Chinese Lexical Substitution: Dataset and Method

Jipeng Qiang, Kang Liu, Ying Li, Yun Li, Yi Zhu, Yun-Hao Yuan, Xiaocheng Hu, Xiaoye Ouyang


Abstract
Existing lexical substitution (LS) benchmarks were collected by asking human annotators to think of substitutes from memory, resulting in benchmarks with limited coverage and relatively small scales. To overcome this problem, we propose a novel annotation method to construct an LS dataset based on human and machine collaboration. Based on our annotation method, we construct the first Chinese LS dataset CHNLS which consists of 33,695 instances and 144,708 substitutes, covering three text genres (News, Novel, and Wikipedia). Specifically, we first combine four unsupervised LS methods as an ensemble method to generate the candidate substitutes, and then let human annotators judge these candidates or add new ones.

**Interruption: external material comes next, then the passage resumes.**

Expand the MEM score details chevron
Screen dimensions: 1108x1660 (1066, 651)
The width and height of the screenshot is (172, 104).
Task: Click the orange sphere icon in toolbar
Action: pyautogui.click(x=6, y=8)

This collaborative process combines the diversity of machine-generated substitutes with the expertise of human annotators. Experimental results that the ensemble method outperforms other LS methods. To our best knowledge, this is the first study for the Chinese LS task.
Anthology ID:
2023.emnlp-main.3
Volume:
Proceedings of the 2023 Conference on Empirical Methods in Natural Language Processing
Month:
December
Year:
2023
Address:
Singapore
Editors:
Houda Bouamor, Juan Pino, Kalika Bali
Venue:
EMNLP
SIG:
Publisher:
Association for Computational Linguistics
Note:
Pages:
29–42
Language:
URL:
https://aclanthology.org/2023.emnlp-main.3
DOI:
10.18653/v1/2023.emnlp-main.3
Bibkey:
Cite (ACL):
Jipeng Qiang, Kang Liu, Ying Li, Yun Li, Yi Zhu, Yun-Hao Yuan, Xiaocheng Hu, and Xiaoye Ouyang. 2023. Chinese Lexical Substitution: Dataset and Method. In Proceedings of the 2023 Conference on Empirical Methods in Natural Language Processing, pages 29–42, Singapore. Association for Computational Linguistics.
Cite (Informal):
Chinese Lexical Substitution: Dataset and Method (Qiang et al., EMNLP 2023)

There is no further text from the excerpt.